***** SOURCE RECORDS *****

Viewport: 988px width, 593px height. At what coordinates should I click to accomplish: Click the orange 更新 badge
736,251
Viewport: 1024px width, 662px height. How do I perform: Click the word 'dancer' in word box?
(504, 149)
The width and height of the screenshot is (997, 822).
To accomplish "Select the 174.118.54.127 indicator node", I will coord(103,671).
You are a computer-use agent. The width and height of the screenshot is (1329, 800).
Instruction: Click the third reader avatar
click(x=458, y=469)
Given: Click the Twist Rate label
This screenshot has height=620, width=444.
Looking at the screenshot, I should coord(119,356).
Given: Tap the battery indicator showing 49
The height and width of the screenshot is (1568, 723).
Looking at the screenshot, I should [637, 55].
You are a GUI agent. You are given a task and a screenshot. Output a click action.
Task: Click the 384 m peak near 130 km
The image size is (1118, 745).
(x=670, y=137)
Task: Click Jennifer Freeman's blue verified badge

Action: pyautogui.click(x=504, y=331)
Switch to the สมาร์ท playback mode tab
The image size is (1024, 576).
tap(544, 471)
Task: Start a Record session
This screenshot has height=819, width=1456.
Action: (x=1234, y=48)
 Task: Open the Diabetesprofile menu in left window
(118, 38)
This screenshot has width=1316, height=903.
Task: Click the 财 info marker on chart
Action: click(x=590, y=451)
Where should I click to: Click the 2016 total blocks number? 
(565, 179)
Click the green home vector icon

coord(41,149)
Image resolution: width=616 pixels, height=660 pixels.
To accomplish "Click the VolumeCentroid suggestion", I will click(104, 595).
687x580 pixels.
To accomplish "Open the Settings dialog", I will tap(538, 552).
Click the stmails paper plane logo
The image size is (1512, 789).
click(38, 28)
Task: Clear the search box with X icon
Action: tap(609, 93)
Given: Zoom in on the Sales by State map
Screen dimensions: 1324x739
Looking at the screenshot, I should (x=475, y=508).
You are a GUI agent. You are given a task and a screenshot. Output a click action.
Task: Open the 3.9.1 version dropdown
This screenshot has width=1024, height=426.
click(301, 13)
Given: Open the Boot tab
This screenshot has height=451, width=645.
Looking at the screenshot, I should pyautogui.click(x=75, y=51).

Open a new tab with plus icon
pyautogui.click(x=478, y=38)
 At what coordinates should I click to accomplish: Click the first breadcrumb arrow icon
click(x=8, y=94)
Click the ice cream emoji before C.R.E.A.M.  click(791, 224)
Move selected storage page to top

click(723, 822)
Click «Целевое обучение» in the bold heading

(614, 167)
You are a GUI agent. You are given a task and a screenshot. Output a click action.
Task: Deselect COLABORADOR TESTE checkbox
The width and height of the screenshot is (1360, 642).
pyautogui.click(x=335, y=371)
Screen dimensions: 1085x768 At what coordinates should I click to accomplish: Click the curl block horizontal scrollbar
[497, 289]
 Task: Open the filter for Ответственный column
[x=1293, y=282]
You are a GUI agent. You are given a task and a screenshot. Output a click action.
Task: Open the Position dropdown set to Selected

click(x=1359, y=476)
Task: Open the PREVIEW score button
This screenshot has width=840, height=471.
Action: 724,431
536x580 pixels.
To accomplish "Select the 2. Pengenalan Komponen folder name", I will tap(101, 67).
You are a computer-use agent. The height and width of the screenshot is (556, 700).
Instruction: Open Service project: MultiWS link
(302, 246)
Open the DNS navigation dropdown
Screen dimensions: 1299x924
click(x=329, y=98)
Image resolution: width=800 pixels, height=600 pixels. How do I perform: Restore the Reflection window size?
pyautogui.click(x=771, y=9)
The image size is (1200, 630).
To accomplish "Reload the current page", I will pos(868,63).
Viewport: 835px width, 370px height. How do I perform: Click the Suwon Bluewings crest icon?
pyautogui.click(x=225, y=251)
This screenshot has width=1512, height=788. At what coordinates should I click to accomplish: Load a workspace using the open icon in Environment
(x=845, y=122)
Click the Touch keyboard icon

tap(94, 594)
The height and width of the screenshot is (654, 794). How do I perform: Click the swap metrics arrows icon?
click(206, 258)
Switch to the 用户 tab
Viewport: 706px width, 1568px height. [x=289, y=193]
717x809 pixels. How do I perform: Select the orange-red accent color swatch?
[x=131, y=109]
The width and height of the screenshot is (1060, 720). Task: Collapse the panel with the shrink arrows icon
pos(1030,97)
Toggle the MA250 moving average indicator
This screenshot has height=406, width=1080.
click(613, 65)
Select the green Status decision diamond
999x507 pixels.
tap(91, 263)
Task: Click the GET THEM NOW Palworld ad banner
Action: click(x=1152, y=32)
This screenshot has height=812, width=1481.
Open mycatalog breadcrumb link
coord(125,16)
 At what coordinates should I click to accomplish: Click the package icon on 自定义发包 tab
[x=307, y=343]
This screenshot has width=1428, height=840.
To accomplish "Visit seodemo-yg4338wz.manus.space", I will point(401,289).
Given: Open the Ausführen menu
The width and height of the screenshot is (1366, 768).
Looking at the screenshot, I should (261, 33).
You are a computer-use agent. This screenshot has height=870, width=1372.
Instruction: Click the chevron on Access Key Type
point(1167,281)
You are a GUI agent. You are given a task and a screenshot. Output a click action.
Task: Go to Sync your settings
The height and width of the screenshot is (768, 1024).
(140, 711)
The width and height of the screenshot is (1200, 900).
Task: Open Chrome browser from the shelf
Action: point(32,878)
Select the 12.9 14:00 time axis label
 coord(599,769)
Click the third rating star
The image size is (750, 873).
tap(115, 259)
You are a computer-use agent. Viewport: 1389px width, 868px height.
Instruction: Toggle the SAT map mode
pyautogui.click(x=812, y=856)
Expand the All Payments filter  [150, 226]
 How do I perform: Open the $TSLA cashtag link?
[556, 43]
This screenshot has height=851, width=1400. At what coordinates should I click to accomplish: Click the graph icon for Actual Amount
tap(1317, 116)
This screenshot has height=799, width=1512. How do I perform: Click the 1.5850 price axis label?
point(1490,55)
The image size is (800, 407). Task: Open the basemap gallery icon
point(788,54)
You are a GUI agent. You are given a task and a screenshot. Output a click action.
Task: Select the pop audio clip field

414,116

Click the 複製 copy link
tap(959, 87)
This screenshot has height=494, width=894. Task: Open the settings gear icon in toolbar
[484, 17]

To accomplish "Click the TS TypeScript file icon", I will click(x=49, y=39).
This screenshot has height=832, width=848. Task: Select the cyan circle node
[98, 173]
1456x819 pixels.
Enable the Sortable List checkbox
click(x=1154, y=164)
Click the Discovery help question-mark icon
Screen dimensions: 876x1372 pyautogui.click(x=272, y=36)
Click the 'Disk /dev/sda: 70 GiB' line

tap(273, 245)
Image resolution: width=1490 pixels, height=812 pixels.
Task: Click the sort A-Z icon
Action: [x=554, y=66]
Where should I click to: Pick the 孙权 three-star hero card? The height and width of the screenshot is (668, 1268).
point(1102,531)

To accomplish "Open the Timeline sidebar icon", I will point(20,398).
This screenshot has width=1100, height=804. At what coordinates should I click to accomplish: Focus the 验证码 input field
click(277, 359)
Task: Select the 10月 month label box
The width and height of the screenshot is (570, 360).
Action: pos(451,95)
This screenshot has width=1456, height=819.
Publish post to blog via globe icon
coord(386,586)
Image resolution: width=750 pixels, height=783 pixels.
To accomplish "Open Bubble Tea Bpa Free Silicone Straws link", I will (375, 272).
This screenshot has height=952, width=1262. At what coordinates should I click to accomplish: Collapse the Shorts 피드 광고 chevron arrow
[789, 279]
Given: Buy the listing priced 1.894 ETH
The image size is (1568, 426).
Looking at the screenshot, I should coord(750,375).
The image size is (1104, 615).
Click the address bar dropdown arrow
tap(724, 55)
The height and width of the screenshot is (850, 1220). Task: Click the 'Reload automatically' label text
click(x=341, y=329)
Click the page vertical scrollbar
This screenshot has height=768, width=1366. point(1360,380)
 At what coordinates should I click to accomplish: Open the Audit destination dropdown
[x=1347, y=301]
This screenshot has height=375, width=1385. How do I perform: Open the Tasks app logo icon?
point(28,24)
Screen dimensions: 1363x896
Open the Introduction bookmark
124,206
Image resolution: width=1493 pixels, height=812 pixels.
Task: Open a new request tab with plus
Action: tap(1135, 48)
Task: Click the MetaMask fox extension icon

*****

#### GOAL OF THE EXERCISE:
Return the lines of the records above verbatim, starting at the line that contains "The width and height of the screenshot is (1060, 720)." and ending at the line that contains "Action: click(x=1152, y=32)", with both of those lines included.

#### RESPONSE TO THE TASK:
The width and height of the screenshot is (1060, 720). Task: Collapse the panel with the shrink arrows icon
pos(1030,97)
Toggle the MA250 moving average indicator
This screenshot has height=406, width=1080.
click(613, 65)
Select the green Status decision diamond
999x507 pixels.
tap(91, 263)
Task: Click the GET THEM NOW Palworld ad banner
Action: click(x=1152, y=32)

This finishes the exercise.